INSTRUCTIONS TO FOLLOW:
Among the lines below, restate word for word only those from the line with "Instruction: Go to" through the line with "Task: Open the", with both end lines kept.

DATA RECORDS:
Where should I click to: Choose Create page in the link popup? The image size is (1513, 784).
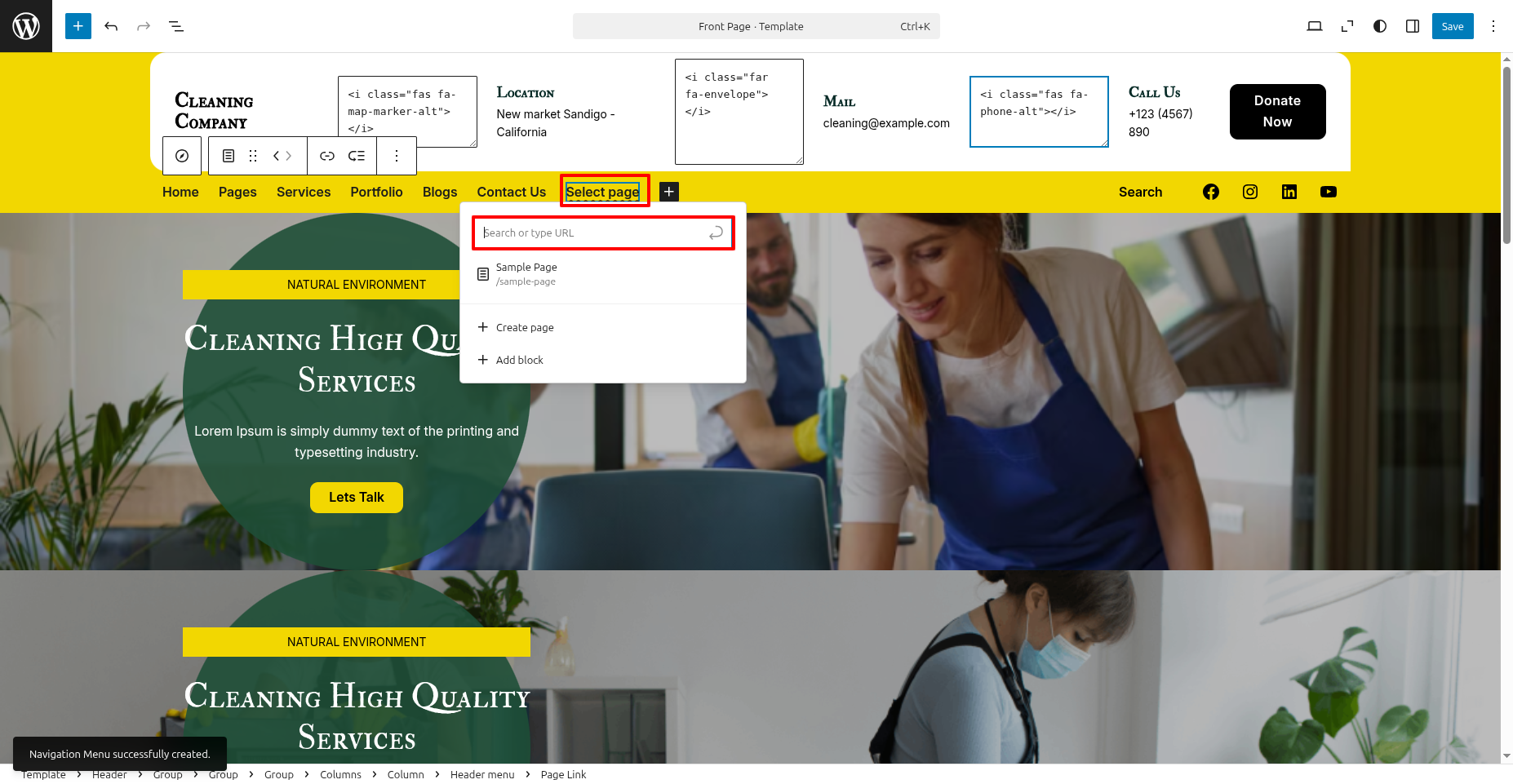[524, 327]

==

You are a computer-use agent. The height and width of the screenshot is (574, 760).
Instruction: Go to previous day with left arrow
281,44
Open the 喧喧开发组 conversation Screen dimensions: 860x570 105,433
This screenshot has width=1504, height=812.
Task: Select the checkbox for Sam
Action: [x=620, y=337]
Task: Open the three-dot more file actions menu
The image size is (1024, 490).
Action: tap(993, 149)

SOLUTION FOR THIS TASK:
Instruction: Go to previous day with left arrow
281,44
Open the 喧喧开发组 conversation Screen dimensions: 860x570 105,433
This screenshot has width=1504, height=812.
Task: Select the checkbox for Sam
Action: [x=620, y=337]
Task: Open the three-dot more file actions menu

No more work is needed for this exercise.